How to tackle your student loans [Infographic]
The class of 2015 carries the most substantial amount of student debt, according to an article published by the Wall Street Journal. This particular class has an average loan cost just above $35,000.
Student loans help cover costs for higher education and are paid back over a period of time. Paying back loans can feel overwhelming, but knowing how to manage them can help alleviate stress and keep your finances in order. Borrowers should follow these tips to cope with what might initially seem like an overwhelming amount of debt:
When borrowers decide when to make payments, it is crucial they understand which payments should be a top priority. Private loans may have fluctuating rates, which can be more difficult to deal with financially. Individuals should focus on paying off these debts first, then move on to other payments.
Borrowers should be familiar with all the loans they have accrued throughout their education, noted The Institute for College Access & Success.
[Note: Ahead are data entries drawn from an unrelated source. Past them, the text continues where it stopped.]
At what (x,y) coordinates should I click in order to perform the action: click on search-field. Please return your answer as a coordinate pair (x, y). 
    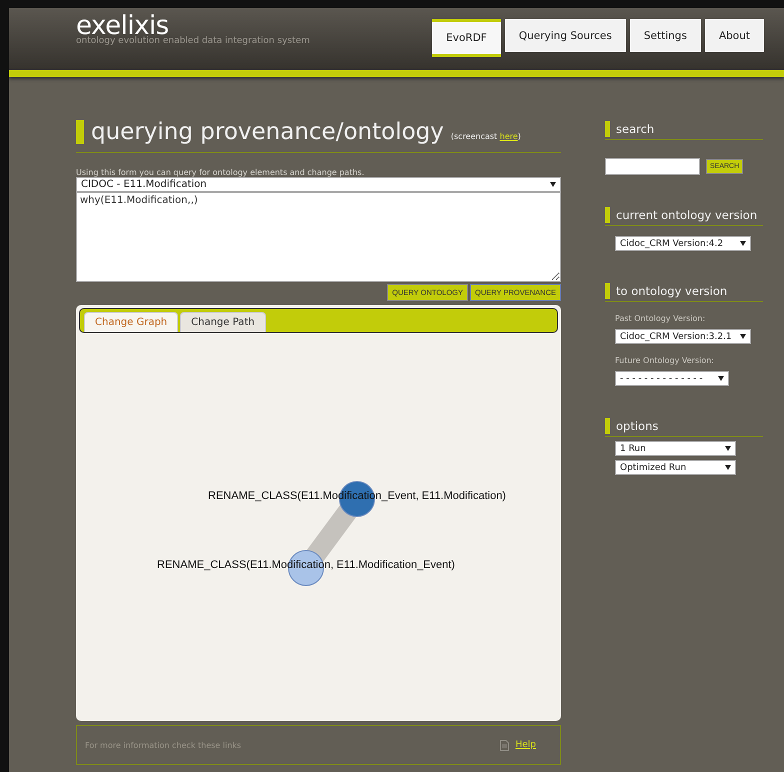
    Looking at the image, I should click on (652, 166).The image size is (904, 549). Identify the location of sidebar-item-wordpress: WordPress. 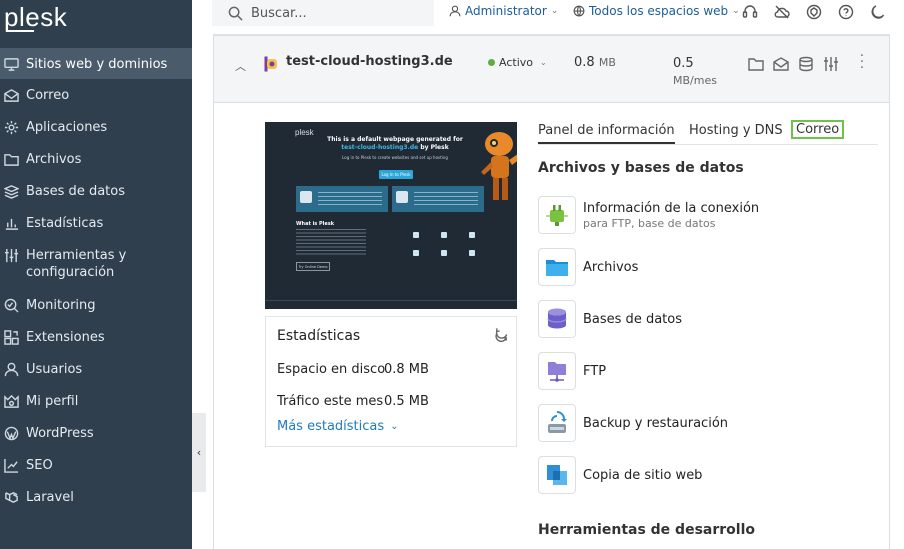
(96, 433).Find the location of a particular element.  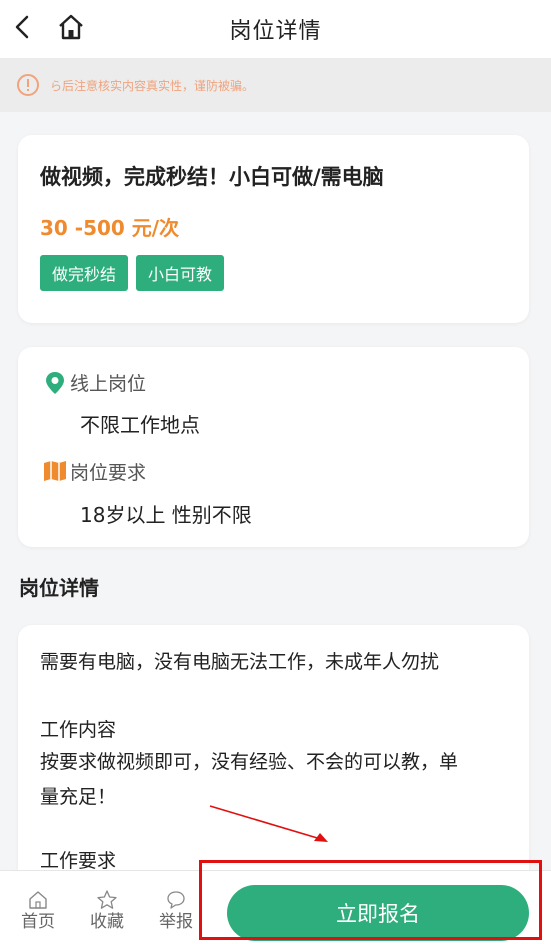

home-icon is located at coordinates (71, 27).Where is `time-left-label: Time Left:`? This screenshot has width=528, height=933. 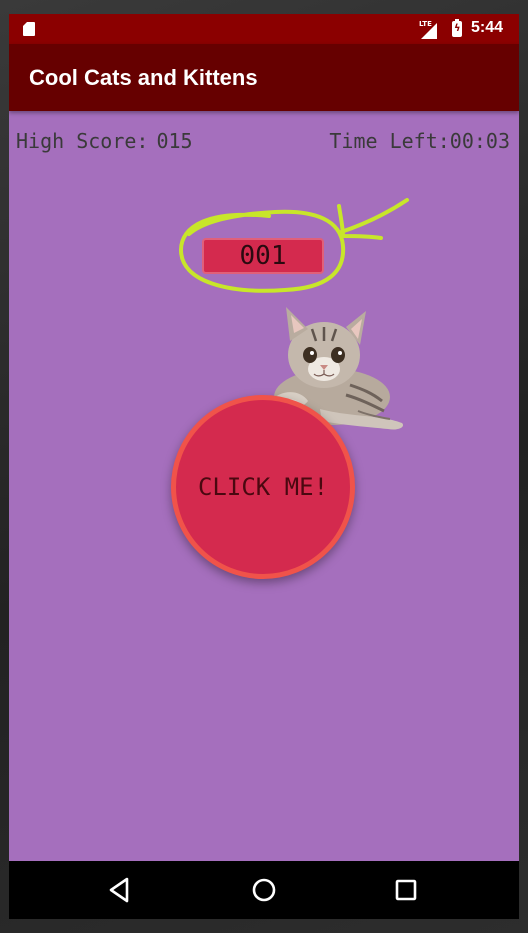 time-left-label: Time Left: is located at coordinates (390, 141).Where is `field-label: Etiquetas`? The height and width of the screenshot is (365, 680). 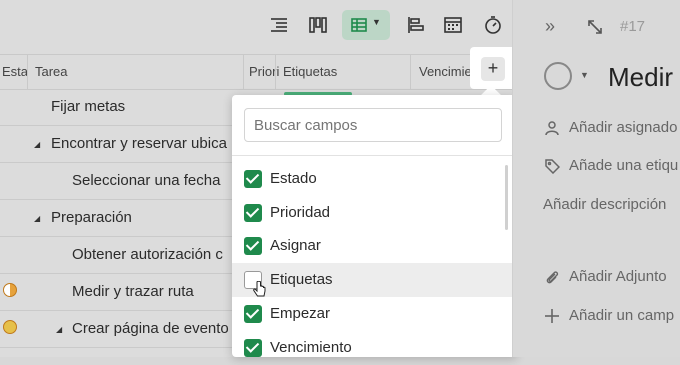
field-label: Etiquetas is located at coordinates (302, 280).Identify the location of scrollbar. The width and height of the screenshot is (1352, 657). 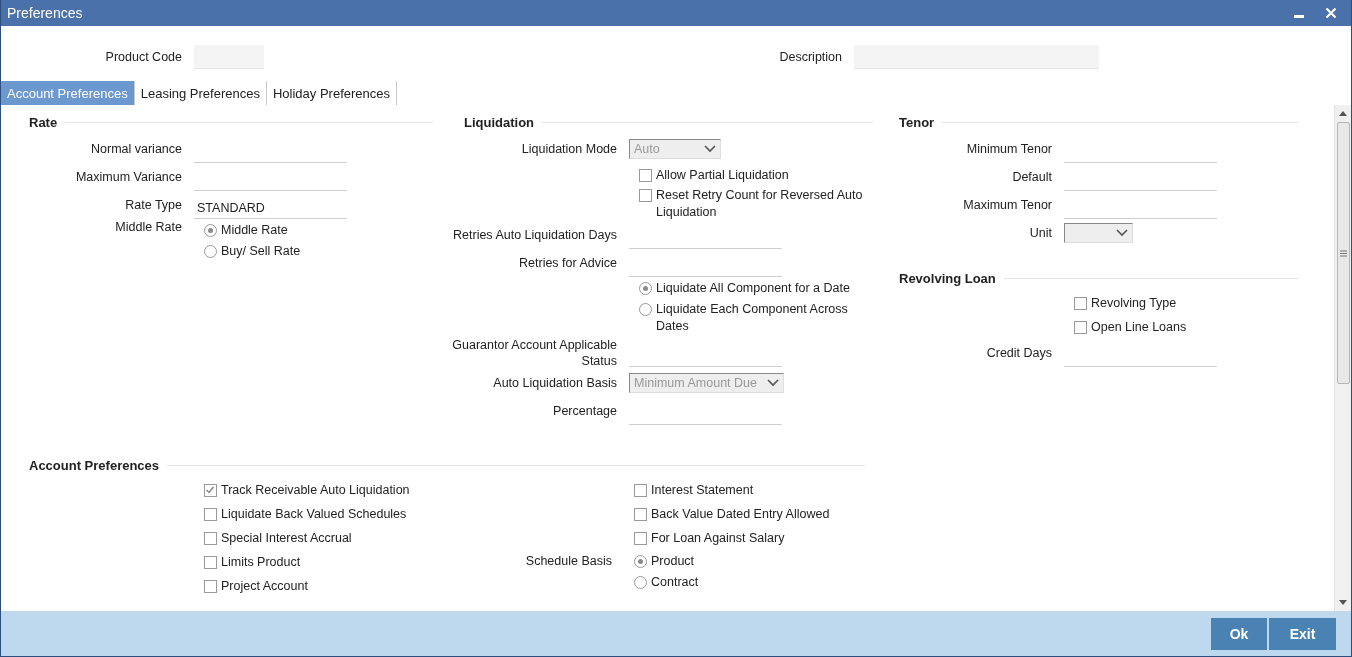
(1342, 358).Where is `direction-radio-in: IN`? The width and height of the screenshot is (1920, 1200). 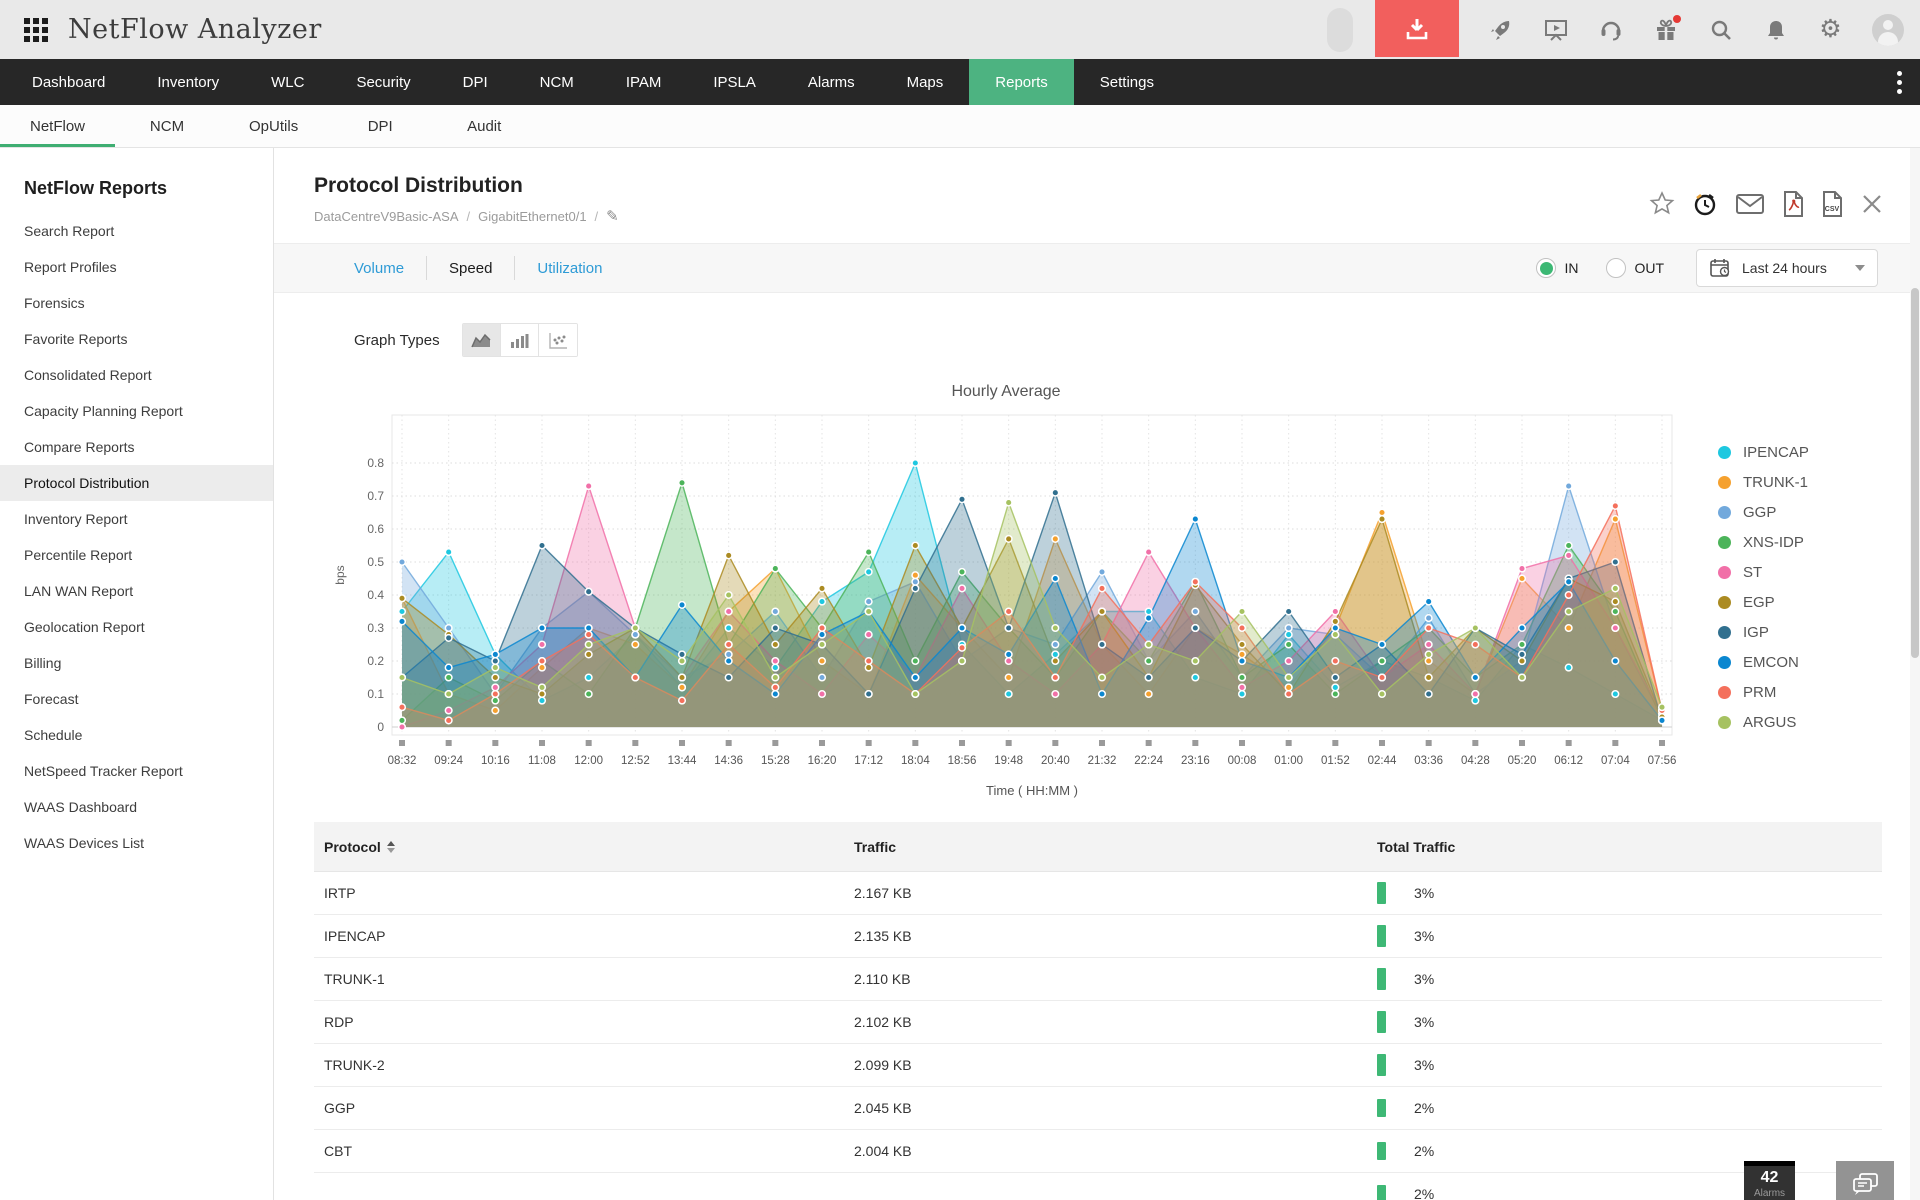 direction-radio-in: IN is located at coordinates (1557, 268).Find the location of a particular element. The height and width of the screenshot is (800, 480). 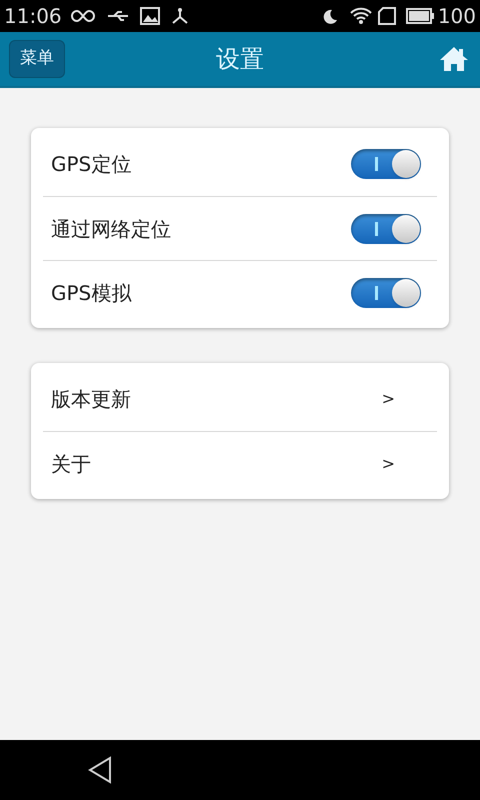

page-title: 设置 is located at coordinates (240, 60).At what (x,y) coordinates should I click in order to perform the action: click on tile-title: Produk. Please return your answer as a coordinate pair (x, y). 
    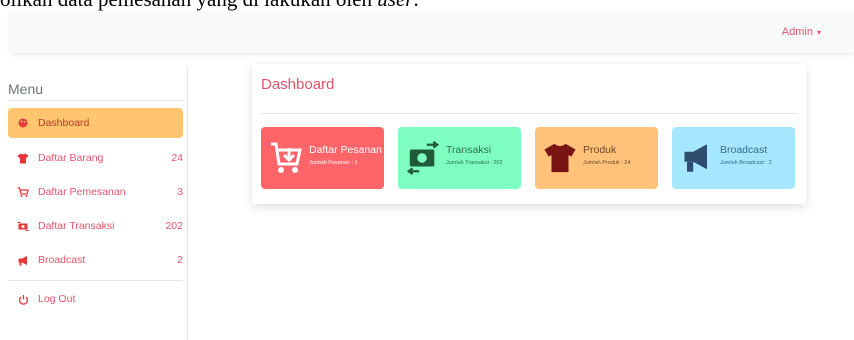
    Looking at the image, I should click on (600, 150).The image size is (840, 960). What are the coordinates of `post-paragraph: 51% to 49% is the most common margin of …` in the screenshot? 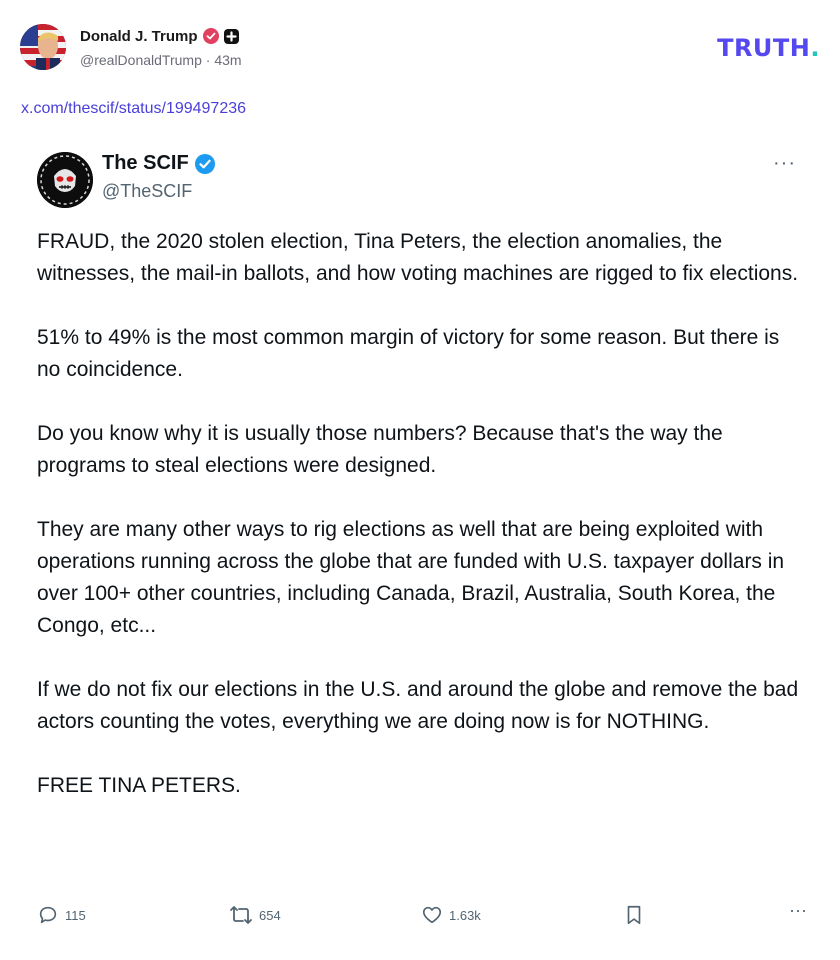 It's located at (408, 354).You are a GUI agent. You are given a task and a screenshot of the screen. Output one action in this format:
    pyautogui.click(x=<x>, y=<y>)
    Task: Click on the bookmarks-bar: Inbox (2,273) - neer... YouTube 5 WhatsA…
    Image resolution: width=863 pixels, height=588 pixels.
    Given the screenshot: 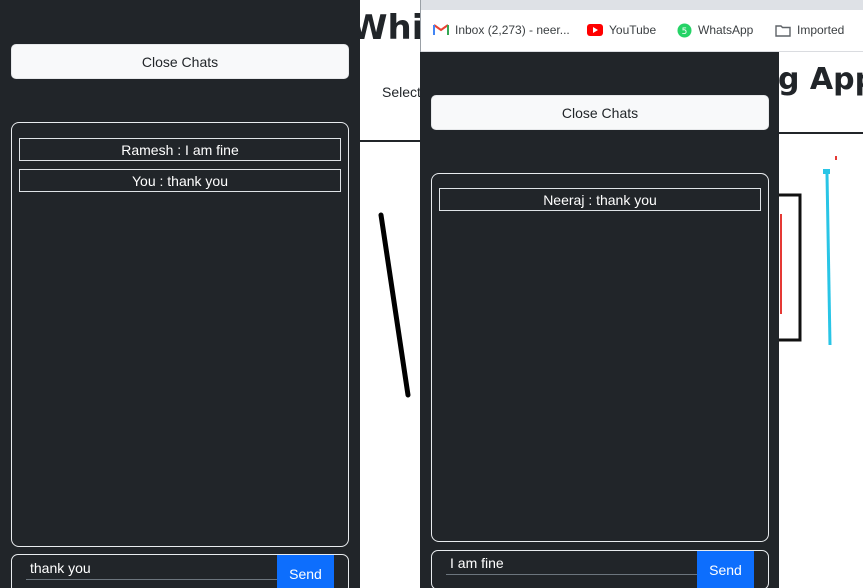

Knowing whether certain loans offer payment forgiveness and how much is owed can help navigate through the repayment process.
Paying the right loans off right away will help a borrower ultimately save more money in the future.
Understand federal loan options
In addition to private loans, some individuals may have also taken out federal loans to assist with college payments.
With federal loans, borrowers can decide on a payment plan that meets their financial situation. Individuals who currently cannot afford to pay off large chunks of their debt should choose a plan that allows them to pay off the loan in small amounts for a longer period of time. However, they will ultimately pay more in interest.
A Graduated Repayment Plan allows borrowers to make smaller payments now, then adjust payments annually to increase, according to Federal Student Aid. This is especially beneficial for those who expect their income to grow as they continue through their professional life.
If an individual is capable of repaying loans immediately, the Standard Plan allows the borrower to make higher payments for a shorter amount of time, noted Federal Student Aid. The benefit of this option is it will accrue the least amount of interest because loans will be paid off at a faster rate.
When borrowers take out more than one loan, they should explore options to consolidate debt. This simplifies payments and decreases the risk of missing payments and letting loans get out of control.
While consolidating student loans is convenient and can even sometimes lower interest rates, in some instances it might not be the best option, noted U.S. News & World Report. Sometimes individuals can wind up paying more, especially if interest rates are falling and wind up lower than the rate they secured when they decided to combine student loans. Borrowers should speak with a financial advisor to determine whether consolidating is the best option.
Paying back loans
Student loans can seem overwhelming, but with proper budgeting and saving, borrowers can better manage student debt. Setting aside money or signing up for automatic payments can help the borrower stay on track and routinely make payments. Incorporating student loans into financial plans is crucial.
In addition, borrowers should also consider paying a little extra each month if they happen to acquire more money. Paying a loan off faster will ultimately save an individual more money down the road.